Por desgracia, nosotros hemos quedado en el lado malo de la trinchera, con la apisonadora de identidades, con los travestidos del liberalismo global, con los bolcheviques a la violeta de nuestras universidades. El Occidente friendly predica el odio a Rusia, “cancela” el ballet ruso y maldice a Dostoievski, a Gógol, a Chaikovski, a Rubliov. No es de extrañar en una “cultura” en descomposición, que también ha hecho lo mismo con el legado de los odiados y proscritos dead white males; con su música clásica, con el ideal helénico, con Kipling, con Goethe, hasta con Joseph Conrad. Y con Colón, con el bueno de fray Junípero Serra y con los héroes de nuestra épica; y con todo lo que nuestros abuelos y padres consideraban digno de perdurar en estatuas, que han sido derribadas por esa escuela de barbarie que es la educación progresista. Porque el bando occidental no es el nuestro: es el de Kamala Harris, el del papa Francisco, el de la niña Greta, el de Soros, Zuckerberg y Gates, el de las feministas radicales, el de Black Lives Matter, el de los que atacan las estatuas de Colón y maldicen el nombre de España; y el del lobby LGTBIQ+ y el de los de la industria de la culpa. Es el partido de los que vituperan a nuestras naciones y a nuestra cultura y pretenden islamizar y africanizar Europa a paso de carga. ¿Vamos a mover un dedo por ellos, por las rabizas de Bruselas, por los gángsters de la OTAN, por los sucios negocios de la familia Biden?

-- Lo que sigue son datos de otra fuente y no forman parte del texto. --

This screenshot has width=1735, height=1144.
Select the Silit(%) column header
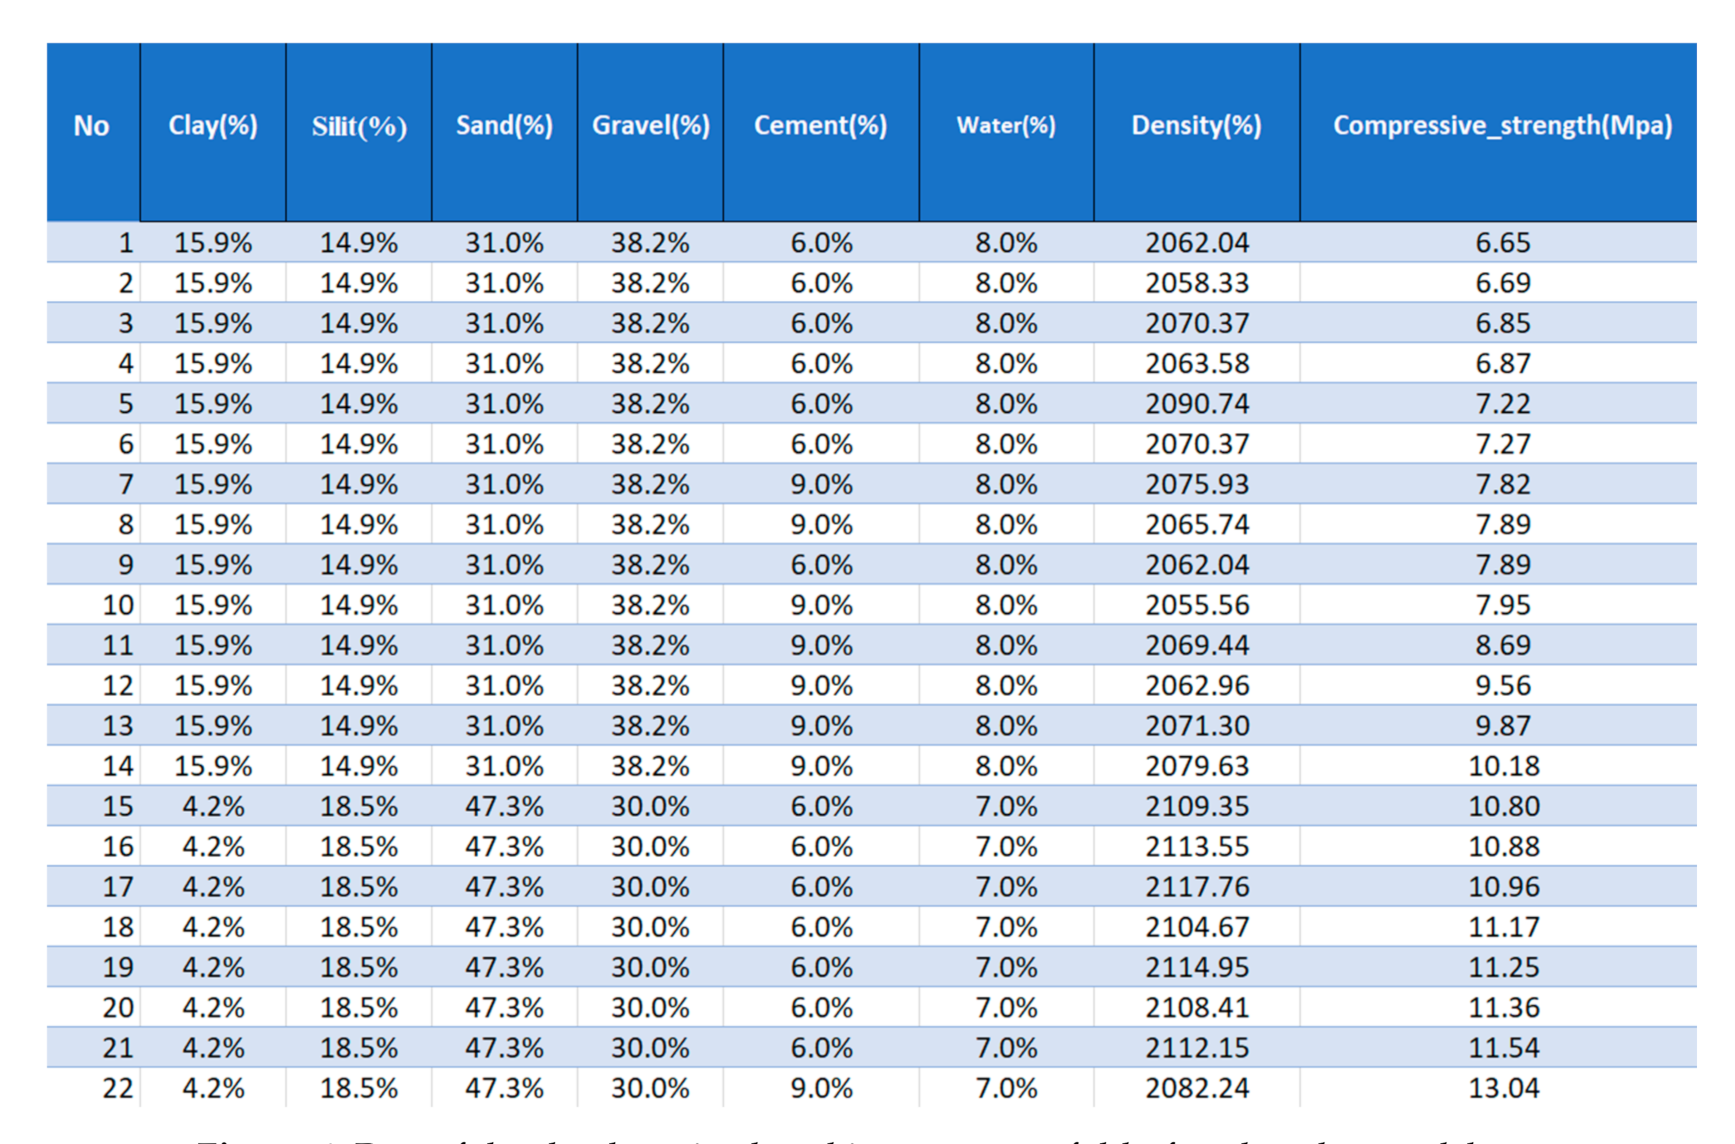(x=358, y=126)
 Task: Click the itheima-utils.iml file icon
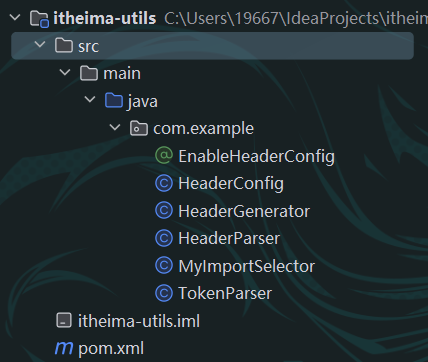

El Occidente nihilista, bastardo y descastado dice que ha convertido a Rusia en un paria. Se equivoca: Rusia tiene la ocasión de restaurar la primacía del espíritu, del arraigo, del ser con atributos: del Dasein. Al vomitar la ponzoña ilustrada, se produce la posibilidad edificar un Cosmos con sentido, con orden, en el que se puede adquirir la condición de persona, miembro de una colectividad orgánica, frente al individuo occidental: atomizado, anómico, sin alma, hipersexual, simple número indiferenciado e indiferente, encargado sólo de producir y consumir. Para eso, la política del Kremlin debe ir más allá del pragmatismo bismarckiano de Putin, debe entender que su causa es santa y que su misión es mantener viva la scintilla Dei de la Sabiduría Perenne, del espíritu tradicional (no sólo cristiano) en el mundo maquinizado, animalizado, embrutecido y desarraigado del nomadismo global. Una patria en medio de un caos apátrida. El mayor error que puede cometer Rusia es volver al estado de cosas que había hace menos de un mes. Esta ruptura cultural, que ha sucedido por verdadero milagro, debe consolidarse; un muro más poderoso que el de Berlín, un cordón sanitario espiritual, una fosa séptica civilizatoria debe aislar a la Santa Rusia de las mefíticas miasmas de Gayropa. Moscú será entonces la referencia y el refugio de las fuerzas de la Tradición, como fue la esperanza de los pueblos ortodoxos de los Balcanes bajo el dominio otomano. Ahora, bajo el yugo de los nuevos turcos del capitalismo global, la historia vuelve a repetirse.